EXERCISE TASK :: Reproduce verbatim everything in the records from the line containing "This screenshot has height=826, width=1368." down to the line containing "(x=437, y=483)", including both of those lines.

THE RECORDS ::
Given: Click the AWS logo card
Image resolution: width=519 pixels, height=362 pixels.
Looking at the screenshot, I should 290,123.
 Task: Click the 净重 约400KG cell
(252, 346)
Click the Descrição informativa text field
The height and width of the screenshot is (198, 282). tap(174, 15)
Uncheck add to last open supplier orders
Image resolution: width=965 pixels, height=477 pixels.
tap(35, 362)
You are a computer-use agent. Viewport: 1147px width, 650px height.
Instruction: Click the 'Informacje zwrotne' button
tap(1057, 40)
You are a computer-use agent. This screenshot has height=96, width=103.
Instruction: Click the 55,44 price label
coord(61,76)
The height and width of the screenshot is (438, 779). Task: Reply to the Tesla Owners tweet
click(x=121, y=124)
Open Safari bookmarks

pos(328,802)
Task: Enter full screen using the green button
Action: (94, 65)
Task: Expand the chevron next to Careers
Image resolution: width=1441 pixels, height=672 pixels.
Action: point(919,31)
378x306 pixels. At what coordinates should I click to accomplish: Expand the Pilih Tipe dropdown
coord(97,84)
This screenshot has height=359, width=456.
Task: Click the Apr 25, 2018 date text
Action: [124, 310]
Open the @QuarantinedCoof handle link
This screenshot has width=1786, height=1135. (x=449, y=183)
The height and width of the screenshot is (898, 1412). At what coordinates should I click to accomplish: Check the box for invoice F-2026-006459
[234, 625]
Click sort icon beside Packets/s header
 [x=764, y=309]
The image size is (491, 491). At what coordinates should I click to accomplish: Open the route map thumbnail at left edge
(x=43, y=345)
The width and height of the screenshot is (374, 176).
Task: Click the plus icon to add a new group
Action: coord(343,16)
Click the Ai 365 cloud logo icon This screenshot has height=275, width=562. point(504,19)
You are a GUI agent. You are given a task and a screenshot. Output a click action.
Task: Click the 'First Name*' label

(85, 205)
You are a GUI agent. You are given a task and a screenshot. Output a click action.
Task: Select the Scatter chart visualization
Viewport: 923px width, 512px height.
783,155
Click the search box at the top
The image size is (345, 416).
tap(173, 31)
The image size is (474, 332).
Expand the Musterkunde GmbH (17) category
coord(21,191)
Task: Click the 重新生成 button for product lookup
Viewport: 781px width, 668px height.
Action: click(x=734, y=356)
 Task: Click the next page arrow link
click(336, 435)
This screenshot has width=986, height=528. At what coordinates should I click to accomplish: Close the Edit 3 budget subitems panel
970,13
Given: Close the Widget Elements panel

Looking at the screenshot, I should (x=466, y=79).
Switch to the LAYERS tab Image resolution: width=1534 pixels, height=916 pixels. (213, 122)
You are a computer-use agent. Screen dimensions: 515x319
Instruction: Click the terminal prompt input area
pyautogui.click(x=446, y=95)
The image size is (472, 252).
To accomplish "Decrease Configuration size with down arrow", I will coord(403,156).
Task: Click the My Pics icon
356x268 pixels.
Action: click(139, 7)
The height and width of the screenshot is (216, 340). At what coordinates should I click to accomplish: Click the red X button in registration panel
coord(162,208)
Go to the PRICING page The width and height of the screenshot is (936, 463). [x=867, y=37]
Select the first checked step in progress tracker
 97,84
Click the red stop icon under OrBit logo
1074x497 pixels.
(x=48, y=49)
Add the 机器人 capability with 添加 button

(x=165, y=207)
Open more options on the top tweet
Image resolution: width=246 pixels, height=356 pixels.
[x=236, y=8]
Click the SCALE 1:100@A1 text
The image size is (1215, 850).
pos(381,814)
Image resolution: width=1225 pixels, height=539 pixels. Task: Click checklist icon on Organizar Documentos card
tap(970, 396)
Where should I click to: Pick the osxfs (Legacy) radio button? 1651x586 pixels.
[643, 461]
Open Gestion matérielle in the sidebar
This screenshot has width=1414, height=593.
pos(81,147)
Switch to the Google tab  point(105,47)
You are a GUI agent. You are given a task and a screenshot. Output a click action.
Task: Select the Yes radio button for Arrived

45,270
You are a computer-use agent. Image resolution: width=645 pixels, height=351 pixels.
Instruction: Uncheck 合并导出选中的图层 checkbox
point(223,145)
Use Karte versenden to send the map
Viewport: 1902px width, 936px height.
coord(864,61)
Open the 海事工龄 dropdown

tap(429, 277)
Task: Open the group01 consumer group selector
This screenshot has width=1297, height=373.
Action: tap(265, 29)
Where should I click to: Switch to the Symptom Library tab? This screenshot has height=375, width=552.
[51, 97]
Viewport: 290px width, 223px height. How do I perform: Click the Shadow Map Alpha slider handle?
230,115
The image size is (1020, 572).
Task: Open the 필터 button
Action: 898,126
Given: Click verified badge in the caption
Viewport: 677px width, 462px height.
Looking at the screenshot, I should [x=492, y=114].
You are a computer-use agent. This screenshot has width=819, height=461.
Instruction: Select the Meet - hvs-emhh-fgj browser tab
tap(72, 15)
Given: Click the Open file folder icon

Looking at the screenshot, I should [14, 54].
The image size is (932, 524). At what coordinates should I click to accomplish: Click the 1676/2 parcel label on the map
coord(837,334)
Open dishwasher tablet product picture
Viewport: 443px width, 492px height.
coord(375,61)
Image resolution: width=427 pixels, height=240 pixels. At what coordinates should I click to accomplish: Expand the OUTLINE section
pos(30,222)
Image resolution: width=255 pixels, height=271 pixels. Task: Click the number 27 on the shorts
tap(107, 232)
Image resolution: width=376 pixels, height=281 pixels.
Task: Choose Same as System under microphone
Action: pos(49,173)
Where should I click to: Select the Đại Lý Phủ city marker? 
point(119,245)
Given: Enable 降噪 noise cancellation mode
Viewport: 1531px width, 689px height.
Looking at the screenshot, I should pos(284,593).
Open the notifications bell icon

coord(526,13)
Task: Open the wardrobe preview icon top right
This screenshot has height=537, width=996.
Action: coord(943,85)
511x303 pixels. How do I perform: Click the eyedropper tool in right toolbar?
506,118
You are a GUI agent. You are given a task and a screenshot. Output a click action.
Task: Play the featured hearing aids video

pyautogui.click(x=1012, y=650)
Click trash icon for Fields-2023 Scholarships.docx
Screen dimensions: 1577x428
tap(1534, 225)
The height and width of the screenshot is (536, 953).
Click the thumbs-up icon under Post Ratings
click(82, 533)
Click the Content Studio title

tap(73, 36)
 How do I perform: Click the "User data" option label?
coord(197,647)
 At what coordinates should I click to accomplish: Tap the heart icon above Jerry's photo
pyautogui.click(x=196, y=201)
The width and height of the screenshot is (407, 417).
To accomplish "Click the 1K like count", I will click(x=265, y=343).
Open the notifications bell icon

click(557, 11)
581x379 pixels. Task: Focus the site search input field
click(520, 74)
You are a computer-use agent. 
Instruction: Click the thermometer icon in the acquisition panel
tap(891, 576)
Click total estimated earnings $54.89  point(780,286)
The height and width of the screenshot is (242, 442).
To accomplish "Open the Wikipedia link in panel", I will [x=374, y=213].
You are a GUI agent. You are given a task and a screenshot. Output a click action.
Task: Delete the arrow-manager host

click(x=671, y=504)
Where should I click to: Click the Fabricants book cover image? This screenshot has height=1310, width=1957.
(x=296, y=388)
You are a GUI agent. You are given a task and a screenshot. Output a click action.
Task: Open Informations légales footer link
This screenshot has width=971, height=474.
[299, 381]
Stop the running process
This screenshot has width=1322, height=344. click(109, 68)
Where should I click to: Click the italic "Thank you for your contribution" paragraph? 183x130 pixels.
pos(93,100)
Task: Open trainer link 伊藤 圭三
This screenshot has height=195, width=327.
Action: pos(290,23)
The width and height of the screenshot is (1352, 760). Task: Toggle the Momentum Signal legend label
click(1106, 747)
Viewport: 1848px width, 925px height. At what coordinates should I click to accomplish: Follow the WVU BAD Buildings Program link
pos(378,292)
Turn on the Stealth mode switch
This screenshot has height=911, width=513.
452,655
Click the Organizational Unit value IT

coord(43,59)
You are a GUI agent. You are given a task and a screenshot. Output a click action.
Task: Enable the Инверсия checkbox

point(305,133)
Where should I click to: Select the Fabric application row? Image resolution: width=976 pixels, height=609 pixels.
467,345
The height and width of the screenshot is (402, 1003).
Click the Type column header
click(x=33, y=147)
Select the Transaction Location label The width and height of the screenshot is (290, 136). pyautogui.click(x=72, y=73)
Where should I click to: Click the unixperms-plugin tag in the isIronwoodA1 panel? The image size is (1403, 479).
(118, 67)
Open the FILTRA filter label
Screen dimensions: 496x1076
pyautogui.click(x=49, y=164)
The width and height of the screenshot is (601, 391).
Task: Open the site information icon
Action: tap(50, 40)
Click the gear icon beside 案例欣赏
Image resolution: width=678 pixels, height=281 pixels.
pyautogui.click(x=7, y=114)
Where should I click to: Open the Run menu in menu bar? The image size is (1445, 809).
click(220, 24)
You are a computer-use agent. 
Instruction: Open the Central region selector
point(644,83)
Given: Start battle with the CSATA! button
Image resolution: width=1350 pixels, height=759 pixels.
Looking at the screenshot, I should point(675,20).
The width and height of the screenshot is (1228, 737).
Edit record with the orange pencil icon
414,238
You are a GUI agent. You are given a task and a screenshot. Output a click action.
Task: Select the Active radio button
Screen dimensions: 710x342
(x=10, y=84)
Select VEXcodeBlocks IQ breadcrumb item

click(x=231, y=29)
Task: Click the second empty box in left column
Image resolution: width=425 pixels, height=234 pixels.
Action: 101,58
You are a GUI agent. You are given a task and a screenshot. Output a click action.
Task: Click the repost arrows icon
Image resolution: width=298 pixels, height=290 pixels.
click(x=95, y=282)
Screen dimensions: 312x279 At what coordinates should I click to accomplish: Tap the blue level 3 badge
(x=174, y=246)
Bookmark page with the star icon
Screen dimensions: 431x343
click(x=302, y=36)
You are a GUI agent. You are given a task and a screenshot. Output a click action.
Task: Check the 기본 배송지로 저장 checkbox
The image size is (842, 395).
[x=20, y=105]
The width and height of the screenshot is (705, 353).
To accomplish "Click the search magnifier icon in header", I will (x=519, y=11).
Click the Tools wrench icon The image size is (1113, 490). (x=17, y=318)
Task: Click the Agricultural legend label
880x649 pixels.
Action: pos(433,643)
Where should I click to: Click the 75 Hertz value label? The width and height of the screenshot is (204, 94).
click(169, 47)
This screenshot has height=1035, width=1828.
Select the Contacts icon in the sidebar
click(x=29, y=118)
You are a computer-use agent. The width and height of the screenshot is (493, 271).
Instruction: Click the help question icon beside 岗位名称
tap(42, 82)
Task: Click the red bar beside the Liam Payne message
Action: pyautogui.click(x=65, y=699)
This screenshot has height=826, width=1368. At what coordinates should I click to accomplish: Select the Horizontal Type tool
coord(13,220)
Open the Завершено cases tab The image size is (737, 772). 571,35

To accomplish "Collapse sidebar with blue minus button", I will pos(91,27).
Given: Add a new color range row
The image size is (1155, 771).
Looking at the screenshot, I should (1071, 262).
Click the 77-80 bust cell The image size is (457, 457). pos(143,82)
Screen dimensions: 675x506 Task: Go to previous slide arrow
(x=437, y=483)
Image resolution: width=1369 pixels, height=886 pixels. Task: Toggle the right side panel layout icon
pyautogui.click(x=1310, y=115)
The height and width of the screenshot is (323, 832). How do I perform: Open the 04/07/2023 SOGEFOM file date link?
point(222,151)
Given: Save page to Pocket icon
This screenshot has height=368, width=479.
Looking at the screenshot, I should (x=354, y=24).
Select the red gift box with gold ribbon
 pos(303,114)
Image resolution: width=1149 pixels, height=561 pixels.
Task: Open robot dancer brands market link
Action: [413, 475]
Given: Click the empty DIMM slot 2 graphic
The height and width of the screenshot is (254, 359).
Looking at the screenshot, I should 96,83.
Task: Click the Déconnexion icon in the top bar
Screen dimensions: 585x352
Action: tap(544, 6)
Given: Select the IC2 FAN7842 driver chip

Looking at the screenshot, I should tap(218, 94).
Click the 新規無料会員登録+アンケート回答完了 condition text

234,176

SOLVED PROBLEM ::
This screenshot has height=826, width=1368. At what coordinates should I click to accomplish: Select the Horizontal Type tool
coord(13,220)
Open the Завершено cases tab The image size is (737, 772). 571,35

To accomplish "Collapse sidebar with blue minus button", I will pos(91,27).
Given: Add a new color range row
The image size is (1155, 771).
Looking at the screenshot, I should (1071, 262).
Click the 77-80 bust cell The image size is (457, 457). pos(143,82)
Screen dimensions: 675x506 Task: Go to previous slide arrow
(x=437, y=483)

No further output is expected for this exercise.